Problem to work on:
All records are to be printed exactly as they appear.

Provided information:
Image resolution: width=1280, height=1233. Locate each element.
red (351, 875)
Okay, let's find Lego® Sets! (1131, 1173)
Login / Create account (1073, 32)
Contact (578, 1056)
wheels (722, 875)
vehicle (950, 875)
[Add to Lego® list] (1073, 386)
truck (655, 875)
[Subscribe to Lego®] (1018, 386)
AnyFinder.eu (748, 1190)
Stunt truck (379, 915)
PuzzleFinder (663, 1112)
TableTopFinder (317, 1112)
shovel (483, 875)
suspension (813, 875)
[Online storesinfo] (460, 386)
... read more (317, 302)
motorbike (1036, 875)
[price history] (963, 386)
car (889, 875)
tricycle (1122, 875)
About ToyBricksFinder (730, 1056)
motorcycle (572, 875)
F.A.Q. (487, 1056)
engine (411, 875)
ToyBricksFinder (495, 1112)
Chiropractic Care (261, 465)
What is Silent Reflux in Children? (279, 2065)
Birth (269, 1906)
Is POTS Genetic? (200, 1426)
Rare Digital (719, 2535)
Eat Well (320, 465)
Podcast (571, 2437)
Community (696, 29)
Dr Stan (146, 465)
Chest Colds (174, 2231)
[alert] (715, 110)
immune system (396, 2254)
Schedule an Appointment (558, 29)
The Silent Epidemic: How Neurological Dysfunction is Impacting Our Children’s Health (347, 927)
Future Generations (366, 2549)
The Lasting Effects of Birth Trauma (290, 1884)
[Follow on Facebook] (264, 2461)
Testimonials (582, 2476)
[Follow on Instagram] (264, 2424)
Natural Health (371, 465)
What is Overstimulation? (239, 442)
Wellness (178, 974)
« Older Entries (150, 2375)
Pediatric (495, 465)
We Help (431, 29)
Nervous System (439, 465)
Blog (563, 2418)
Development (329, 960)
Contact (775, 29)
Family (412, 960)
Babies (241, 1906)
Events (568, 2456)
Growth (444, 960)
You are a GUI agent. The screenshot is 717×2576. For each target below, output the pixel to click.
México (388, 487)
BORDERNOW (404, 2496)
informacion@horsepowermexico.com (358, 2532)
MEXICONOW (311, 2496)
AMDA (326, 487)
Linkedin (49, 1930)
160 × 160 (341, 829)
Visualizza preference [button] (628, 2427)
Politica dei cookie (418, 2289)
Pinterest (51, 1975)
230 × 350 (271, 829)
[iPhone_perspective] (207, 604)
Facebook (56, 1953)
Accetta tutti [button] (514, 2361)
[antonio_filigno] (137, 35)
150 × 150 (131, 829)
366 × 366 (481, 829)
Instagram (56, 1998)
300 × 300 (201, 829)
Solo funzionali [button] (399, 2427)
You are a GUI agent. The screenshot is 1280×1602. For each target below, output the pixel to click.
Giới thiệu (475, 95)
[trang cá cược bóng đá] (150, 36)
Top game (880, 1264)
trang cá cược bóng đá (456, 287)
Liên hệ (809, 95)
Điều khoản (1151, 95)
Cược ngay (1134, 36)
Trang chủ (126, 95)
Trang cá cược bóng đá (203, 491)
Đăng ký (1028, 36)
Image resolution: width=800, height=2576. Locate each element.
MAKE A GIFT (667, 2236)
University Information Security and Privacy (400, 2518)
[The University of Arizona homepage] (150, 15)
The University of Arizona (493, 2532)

Result below:
Image resolution: width=1280, height=1233. Locate each element.
red (351, 875)
Okay, let's find Lego® Sets! (1131, 1173)
Login / Create account (1073, 32)
Contact (578, 1056)
wheels (722, 875)
vehicle (950, 875)
[Add to Lego® list] (1073, 386)
truck (655, 875)
[Subscribe to Lego®] (1018, 386)
AnyFinder.eu (748, 1190)
Stunt truck (379, 915)
PuzzleFinder (663, 1112)
TableTopFinder (317, 1112)
shovel (483, 875)
suspension (813, 875)
[Online storesinfo] (460, 386)
... read more (317, 302)
motorbike (1036, 875)
[price history] (963, 386)
car (889, 875)
tricycle (1122, 875)
About ToyBricksFinder (730, 1056)
motorcycle (572, 875)
F.A.Q. (487, 1056)
engine (411, 875)
ToyBricksFinder (495, 1112)
Chiropractic Care (261, 465)
What is Silent Reflux in Children? (279, 2065)
Birth (269, 1906)
Is POTS Genetic? (200, 1426)
Rare Digital (719, 2535)
Eat Well (320, 465)
Podcast (571, 2437)
Community (696, 29)
Dr Stan (146, 465)
Chest Colds (174, 2231)
[alert] (715, 110)
immune system (396, 2254)
Schedule an Appointment (558, 29)
The Silent Epidemic: How Neurological Dysfunction is Impacting Our Children’s Health (347, 927)
Future Generations (366, 2549)
The Lasting Effects of Birth Trauma (290, 1884)
[Follow on Facebook] (264, 2461)
Testimonials (582, 2476)
[Follow on Instagram] (264, 2424)
Natural Health (371, 465)
What is Overstimulation? (239, 442)
Wellness (178, 974)
« Older Entries (150, 2375)
Pediatric (495, 465)
We Help (431, 29)
Nervous System (439, 465)
Blog (563, 2418)
Development (329, 960)
Contact (775, 29)
Family (412, 960)
Babies (241, 1906)
Events (568, 2456)
Growth (444, 960)
You are a GUI agent. The screenshot is 717×2576. For each target below, output the pixel to click.
México (388, 487)
BORDERNOW (404, 2496)
informacion@horsepowermexico.com (358, 2532)
MEXICONOW (311, 2496)
AMDA (326, 487)
Linkedin (49, 1930)
160 × 160 (341, 829)
Visualizza preference [button] (628, 2427)
Politica dei cookie (418, 2289)
Pinterest (51, 1975)
230 × 350 (271, 829)
[iPhone_perspective] (207, 604)
Facebook (56, 1953)
Accetta tutti [button] (514, 2361)
[antonio_filigno] (137, 35)
150 × 150 (131, 829)
366 × 366 (481, 829)
Instagram (56, 1998)
300 × 300 (201, 829)
Solo funzionali [button] (399, 2427)
You are a GUI agent. The screenshot is 1280×1602. For each target below, output the pixel to click.
Giới thiệu (475, 95)
[trang cá cược bóng đá] (150, 36)
Top game (880, 1264)
trang cá cược bóng đá (456, 287)
Liên hệ (809, 95)
Điều khoản (1151, 95)
Cược ngay (1134, 36)
Trang chủ (126, 95)
Trang cá cược bóng đá (203, 491)
Đăng ký (1028, 36)
Image resolution: width=800, height=2576. Locate each element.
MAKE A GIFT (667, 2236)
University Information Security and Privacy (400, 2518)
[The University of Arizona homepage] (150, 15)
The University of Arizona (493, 2532)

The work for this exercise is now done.